Это суровое место. И только все суровое выживает здесь: крепкие скалы, жесткая трава, выносливые овцы, дикие птицы, прочные дома, сильные люди.
Именно для таких мест есть в английском слово «bleak».
– Вот и Штормовой остров, – сказал Альфред Роуз. – Думаю, он вам понравится.
Дэвид и Люси сидели на носу рыбацкой барки и смотрели на воду. Был прекрасный ноябрьский день – холодный, с ветерком, но ясный, не дождливый. В воде отражались слабые лучи солнца.
– Я купил его в 1926 году, – продолжил Роуз-старший, – когда все думали, что грядет революция. Мы искали место, где можно было бы спрятаться от разгневанных люмпенов, – и вот нашли. Главное же – нет лучшего места, чтобы поправить здоровье.

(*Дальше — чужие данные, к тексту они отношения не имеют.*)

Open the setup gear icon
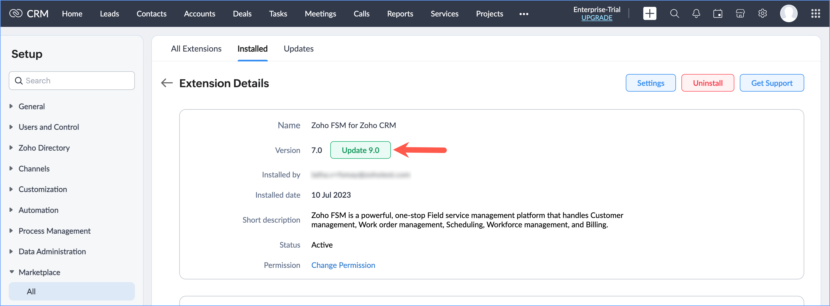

Люси считала, что свекор уж очень подозрительно добр сегодня, но место действительно смотрелось неплохо. Здесь есть все – дикая природа, воздух, ветер. Хорошо, что они с Дэвидом уехали от родителей – необходимо начать новую жизнь вдвоем. Нет смысла ехать куда-то в город, под бомбы, – все равно, им там никто помочь не сможет. Когда отец Дэвида обмолвился, что у него есть остров у берегов Шотландии, казалось, это подарок судьбы.
– У меня и овцы свои есть, – похвалился Роуз. – Стригальщики овец приезжают из Абердина каждую весну. Овечья шерсть приносит почти всю ту сумму, которую приходится платить Тому Макавиту. Старый Том – пастух.
– Сколько же ему лет? – спросила Люси.
– Боже, да ему уже, наверное, семьдесят.
– Полагаю, он большой чудак.
Барка завернула в залив, и Люси увидела две маленькие фигурки на молу – человека и собаку.
– Чудак? Не больше чем ты, если бы жила одна на острове в течение двадцати лет. Том разговаривает со своей собакой.
Люси повернулась к шкиперу, хозяину барки.
– Как часто вы заходите сюда?
– Раз в две недели, миссис. Я привожу Тому покупки, которых немного, и почту – ее еще меньше. Вы просто будете давать мне список, и я привезу все, что смогу достать в Абердине.
Шкипер заглушил мотор и бросил Тому канат. Собака залаяла, забегала, закрутилась от радости. Люси ступила на мостик и спрыгнула с него на мол.
Том поздоровался с ней за руку. У него было морщинистое лицо, в зубах огромная трубка с крышечкой. Том казался ниже ее ростом, но шире в плечах и выглядел на удивление здоровым. Он был одет в ворсистый твидовый пиджак, свитер ручной вязки – должно быть, подарок какой-нибудь родственницы, армейские ботинки. Нос широкий, красный из-за близко расположенных сосудов.
– Рад с вами познакомиться, – сказал он просто, как будто сегодня его посетило много гостей и она отнюдь не первый человек, кого Том видит за последние две недели.
– Вот это и есть наш Том, – сказал шкипер. Он вынес с судна две картонные коробки. – Яиц, правда, нет, зато есть письмо из Девона.
– Это от моей племянницы.
«Так вот кто связал свитер», – подумала Люси.
Дэвид оставался пока в лодке. Шкипер спросил его:
– Вы готовы?
Том и Роуз-старший подошли вплотную к мостику, и втроем мужчины перенесли инвалидное кресло с Дэвидом на мол.